• WHAT TO PRODUCE: An exact copy of all the data below is needed.

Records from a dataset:

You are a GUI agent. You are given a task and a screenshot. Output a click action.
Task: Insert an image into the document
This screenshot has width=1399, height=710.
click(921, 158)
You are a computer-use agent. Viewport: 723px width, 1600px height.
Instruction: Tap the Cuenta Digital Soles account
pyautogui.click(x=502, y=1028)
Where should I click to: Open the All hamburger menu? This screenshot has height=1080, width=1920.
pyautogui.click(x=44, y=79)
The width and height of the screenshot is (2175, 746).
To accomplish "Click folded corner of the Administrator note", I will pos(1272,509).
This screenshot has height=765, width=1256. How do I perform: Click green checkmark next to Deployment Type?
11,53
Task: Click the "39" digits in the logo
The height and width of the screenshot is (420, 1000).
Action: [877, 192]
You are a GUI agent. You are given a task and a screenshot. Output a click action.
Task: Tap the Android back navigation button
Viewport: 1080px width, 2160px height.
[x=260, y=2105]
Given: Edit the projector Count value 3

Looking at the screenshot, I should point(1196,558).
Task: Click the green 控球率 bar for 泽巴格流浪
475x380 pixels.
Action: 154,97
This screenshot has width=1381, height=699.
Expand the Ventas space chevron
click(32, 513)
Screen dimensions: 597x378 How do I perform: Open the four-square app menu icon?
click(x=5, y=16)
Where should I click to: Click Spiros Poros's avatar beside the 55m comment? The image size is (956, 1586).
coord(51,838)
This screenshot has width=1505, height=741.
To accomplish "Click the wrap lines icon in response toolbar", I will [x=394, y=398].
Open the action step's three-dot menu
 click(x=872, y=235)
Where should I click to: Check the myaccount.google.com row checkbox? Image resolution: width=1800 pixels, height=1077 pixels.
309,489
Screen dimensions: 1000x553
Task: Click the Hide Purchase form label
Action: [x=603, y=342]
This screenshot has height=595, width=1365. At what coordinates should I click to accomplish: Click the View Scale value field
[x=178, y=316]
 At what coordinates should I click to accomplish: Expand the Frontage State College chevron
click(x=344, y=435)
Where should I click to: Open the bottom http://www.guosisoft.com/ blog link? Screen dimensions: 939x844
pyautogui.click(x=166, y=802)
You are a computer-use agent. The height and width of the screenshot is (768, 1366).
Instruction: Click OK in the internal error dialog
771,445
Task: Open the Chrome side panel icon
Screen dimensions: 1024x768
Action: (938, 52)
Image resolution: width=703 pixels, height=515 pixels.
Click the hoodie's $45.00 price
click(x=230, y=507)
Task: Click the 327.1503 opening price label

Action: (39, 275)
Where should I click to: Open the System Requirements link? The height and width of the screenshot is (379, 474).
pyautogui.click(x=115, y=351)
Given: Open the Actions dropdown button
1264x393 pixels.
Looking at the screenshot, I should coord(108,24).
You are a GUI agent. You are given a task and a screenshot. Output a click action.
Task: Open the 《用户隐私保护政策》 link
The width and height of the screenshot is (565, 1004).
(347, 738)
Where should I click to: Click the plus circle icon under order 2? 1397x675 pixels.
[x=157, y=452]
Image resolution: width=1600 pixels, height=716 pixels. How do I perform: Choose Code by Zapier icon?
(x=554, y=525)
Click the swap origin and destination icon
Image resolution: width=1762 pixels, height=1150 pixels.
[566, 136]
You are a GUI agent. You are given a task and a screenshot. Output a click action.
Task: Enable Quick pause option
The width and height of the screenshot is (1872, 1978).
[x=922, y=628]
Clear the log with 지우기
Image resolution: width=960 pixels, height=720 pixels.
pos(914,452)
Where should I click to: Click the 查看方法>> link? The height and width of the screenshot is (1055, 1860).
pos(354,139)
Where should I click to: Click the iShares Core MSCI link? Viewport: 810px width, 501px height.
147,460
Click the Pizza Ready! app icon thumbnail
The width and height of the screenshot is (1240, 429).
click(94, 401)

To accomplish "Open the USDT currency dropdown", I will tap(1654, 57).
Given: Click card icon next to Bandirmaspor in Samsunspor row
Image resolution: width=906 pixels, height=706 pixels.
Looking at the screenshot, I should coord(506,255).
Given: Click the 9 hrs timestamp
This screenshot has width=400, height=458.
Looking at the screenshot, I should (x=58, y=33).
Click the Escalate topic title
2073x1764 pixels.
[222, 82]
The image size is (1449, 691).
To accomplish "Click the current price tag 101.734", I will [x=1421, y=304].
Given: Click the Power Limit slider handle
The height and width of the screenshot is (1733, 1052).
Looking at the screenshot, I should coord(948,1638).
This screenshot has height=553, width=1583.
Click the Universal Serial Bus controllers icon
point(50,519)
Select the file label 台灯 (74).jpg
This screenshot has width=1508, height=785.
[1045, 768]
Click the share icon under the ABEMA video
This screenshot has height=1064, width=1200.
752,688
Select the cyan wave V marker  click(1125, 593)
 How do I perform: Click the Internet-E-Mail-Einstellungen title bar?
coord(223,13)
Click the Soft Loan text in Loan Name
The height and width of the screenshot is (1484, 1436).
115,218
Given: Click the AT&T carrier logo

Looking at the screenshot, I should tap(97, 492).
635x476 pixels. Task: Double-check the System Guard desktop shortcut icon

• EXERCISE ANSWER:
You are a GUI agent. You are given a task and a screenshot. Output a click action.
Task: Insert an image into the document
This screenshot has width=1399, height=710.
click(921, 158)
You are a computer-use agent. Viewport: 723px width, 1600px height.
Instruction: Tap the Cuenta Digital Soles account
pyautogui.click(x=502, y=1028)
Where should I click to: Open the All hamburger menu? This screenshot has height=1080, width=1920.
pyautogui.click(x=44, y=79)
The width and height of the screenshot is (2175, 746).
To accomplish "Click folded corner of the Administrator note", I will pos(1272,509).
This screenshot has height=765, width=1256. How do I perform: Click green checkmark next to Deployment Type?
11,53
Task: Click the "39" digits in the logo
The height and width of the screenshot is (420, 1000).
Action: [877, 192]
You are a GUI agent. You are given a task and a screenshot. Output a click action.
Task: Tap the Android back navigation button
Viewport: 1080px width, 2160px height.
[x=260, y=2105]
Given: Edit the projector Count value 3

Looking at the screenshot, I should point(1196,558).
Task: Click the green 控球率 bar for 泽巴格流浪
475x380 pixels.
Action: 154,97
This screenshot has width=1381, height=699.
Expand the Ventas space chevron
click(32, 513)
Screen dimensions: 597x378 How do I perform: Open the four-square app menu icon?
click(x=5, y=16)
Where should I click to: Click Spiros Poros's avatar beside the 55m comment? The image size is (956, 1586).
coord(51,838)
This screenshot has width=1505, height=741.
To accomplish "Click the wrap lines icon in response toolbar", I will [x=394, y=398].
Open the action step's three-dot menu
 click(x=872, y=235)
Where should I click to: Check the myaccount.google.com row checkbox? Image resolution: width=1800 pixels, height=1077 pixels.
309,489
Screen dimensions: 1000x553
Task: Click the Hide Purchase form label
Action: [x=603, y=342]
This screenshot has height=595, width=1365. At what coordinates should I click to accomplish: Click the View Scale value field
[x=178, y=316]
 At what coordinates should I click to accomplish: Expand the Frontage State College chevron
click(x=344, y=435)
Where should I click to: Open the bottom http://www.guosisoft.com/ blog link? Screen dimensions: 939x844
pyautogui.click(x=166, y=802)
You are a computer-use agent. The height and width of the screenshot is (768, 1366).
Instruction: Click OK in the internal error dialog
771,445
Task: Open the Chrome side panel icon
Screen dimensions: 1024x768
Action: (938, 52)
Image resolution: width=703 pixels, height=515 pixels.
Click the hoodie's $45.00 price
click(x=230, y=507)
Task: Click the 327.1503 opening price label

Action: (39, 275)
Where should I click to: Open the System Requirements link? The height and width of the screenshot is (379, 474).
pyautogui.click(x=115, y=351)
Given: Open the Actions dropdown button
1264x393 pixels.
Looking at the screenshot, I should coord(108,24).
You are a GUI agent. You are given a task and a screenshot. Output a click action.
Task: Open the 《用户隐私保护政策》 link
The width and height of the screenshot is (565, 1004).
(347, 738)
Where should I click to: Click the plus circle icon under order 2? 1397x675 pixels.
[x=157, y=452]
Image resolution: width=1600 pixels, height=716 pixels. How do I perform: Choose Code by Zapier icon?
(x=554, y=525)
Click the swap origin and destination icon
Image resolution: width=1762 pixels, height=1150 pixels.
[566, 136]
You are a GUI agent. You are given a task and a screenshot. Output a click action.
Task: Enable Quick pause option
The width and height of the screenshot is (1872, 1978).
[x=922, y=628]
Clear the log with 지우기
Image resolution: width=960 pixels, height=720 pixels.
pos(914,452)
Where should I click to: Click the 查看方法>> link? The height and width of the screenshot is (1055, 1860).
pos(354,139)
Where should I click to: Click the iShares Core MSCI link? Viewport: 810px width, 501px height.
147,460
Click the Pizza Ready! app icon thumbnail
The width and height of the screenshot is (1240, 429).
click(94, 401)

To accomplish "Open the USDT currency dropdown", I will tap(1654, 57).
Given: Click card icon next to Bandirmaspor in Samsunspor row
Image resolution: width=906 pixels, height=706 pixels.
Looking at the screenshot, I should coord(506,255).
Given: Click the 9 hrs timestamp
This screenshot has width=400, height=458.
Looking at the screenshot, I should (x=58, y=33).
Click the Escalate topic title
2073x1764 pixels.
[222, 82]
The image size is (1449, 691).
To accomplish "Click the current price tag 101.734", I will [x=1421, y=304].
Given: Click the Power Limit slider handle
The height and width of the screenshot is (1733, 1052).
Looking at the screenshot, I should coord(948,1638).
This screenshot has height=553, width=1583.
Click the Universal Serial Bus controllers icon
point(50,519)
Select the file label 台灯 (74).jpg
This screenshot has width=1508, height=785.
[1045, 768]
Click the share icon under the ABEMA video
This screenshot has height=1064, width=1200.
752,688
Select the cyan wave V marker  click(1125, 593)
 How do I perform: Click the Internet-E-Mail-Einstellungen title bar?
coord(223,13)
Click the Soft Loan text in Loan Name
The height and width of the screenshot is (1484, 1436).
115,218
Given: Click the AT&T carrier logo

Looking at the screenshot, I should tap(97, 492).
635x476 pixels. Task: Double-check the System Guard desktop shortcut icon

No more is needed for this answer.